Lendenen: Krachtig gespierd voldoende lang. Kruis: Breed en voldoende lang. Licht afvallend.
 
Borst: Borstbeen goed geprononceerd en zo sterk vooruitspringend, dat aan beide zijden kuiltjes zichtbaar zijn. De borstkas is van voren gezien ovaal, van boven en opzij gezien, zeer ruim. Ze biedt aan hart en longen ruimte voor ontplooiing, ver naar achteren opgeribt. Bij een goede lengte en hoekingen van het schouderblad en de opperarm, bedekt de voorpoot van opzij gezien het diepste punt van de borst.
 
Onderbelijning en buik: Licht opgetrokken.
 
Staart: Niet te hoog aangezet, in het verlengde van de ruglijn gedragen. In het laatste derde deel van de staart is een lichte kromming toegestaan.
 
Ledematen. Voorhand: Algemeen: Sterk gespierd, goed gehoekt, van voren gezien droge, rechte voorbenen met goed sterk bot en recht naar voren gerichte voeten.
 
Schouders: Zichtbaar gespierd. Lang, schuin liggend schouderblad, vast tegen de borstkas aanliggend.
 
Opperarm: Van gelijke lengte als het schouderblad, nagenoeg in een rechte hoek hiermee staand, sterk van bot en goed gespierd, tegen de ribben aanliggend, maar vrij in beweging.
 
Ellebogen: Niet naar binnen noch naar buiten draaiend.
 
Onderarm: Kort, echter wel zo lang dat de bodemafstand van de hond zowat eenderde van de schofthoogte bedraagt. Zo recht mogelijk.
 
Voorvoetwortelgewrichten: De voorvoetwortelgewrichten staan wat dichter bij elkaar dan de schoudergewrichten.
 
Voor- middenvoet: De voor middenvoet mag, van opzij gezien niet steil, noch opvallend naar voren gericht zijn.
 
Voorvoeten: Goed tegen elkaar liggende tenen, goed gewelfd, met krachtige eeltkussens en korte, sterke nagels. De vijfde teen heeft geen functie maar hoeft niet te worden verwijderd.
 
Achterhand. Algemeen: Sterk gespierd, in goede verhouding met de voorhand. Knie en sprong gewrichten sterk gehoekt, achterbenen parallel, niet nauw, noch wijd uit elkaar staand. Bovenbeen: Moet van goede lengte en sterk gespierd zijn.
 
Kniegewricht: Breed en sterk met uitgesproken hoekingen.
 
Onderbeen: Kort, bij benadering een rechte hoek vormend met het bovenbeen, goed gespierd.
 
Spronggewricht: Krachtig gespierd en droog.
 
Achter-middenvoet: Relatief lang, beweeglijk ten opzichte van het onderbeen, licht naar voren gebogen.
 
Achtervoeten: Vier strak tegen elkaar liggende tenen, goed gewelfd. Vol op de krachtige zolen rustend. Gangwerk. De beweging moet ruim uitgrijpend, vloeiend en energiek zijn, met ruime, dicht bij de bodem liggende passen, krachtige stuwing en een licht veerkrachtige overbrenging naar de ruglijn.

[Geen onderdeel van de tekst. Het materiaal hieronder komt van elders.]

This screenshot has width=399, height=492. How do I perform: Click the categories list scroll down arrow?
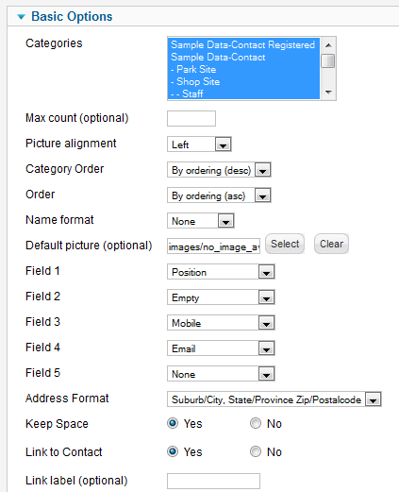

De staart moet daarbij in harmonische 4 verlenging van de ruglijn, licht afvallend, gedragen worden. In actie zijn voor en achterhand parallel uitgrijpend.
 
Huid:Strak aanliggend. 
 
Ruwharige Dashond.
 
Haar: Met uitzondering van de vang, wenkbrauwen en oren, op het hele lichaam van onderwol voorzien, volkomen gelijkmatig aanliggend, dicht, draadachtig dekhaar.
Aan de snuit toont zich een uitgesproken duidelijke baard. De wenkbrauwen zijn borstelig. De oren zijn korter behaard dan het lichaam, bijna glad.
De staart goed en gelijkmatig, strak aanliggend behaard. Kleur: Overwegend licht tot donker wildzwijnkleurig alsook de kleur van droge bladeren.
Grootte en gewicht. Standaard dashond: Borstomvang boven de 35 cm. Bovengrens gewicht ongeveer 9,0 kg. Dwergdashond: Heeft een borstomvang van 30 tot 35 cm, op een leeftijd van tenminste 15 maanden gemeten.
 
N.B.: Reuen moeten twee duidelijk normaal ontwikkelde teelballen tonen, die compleet in het scrotum zijn ingedaald.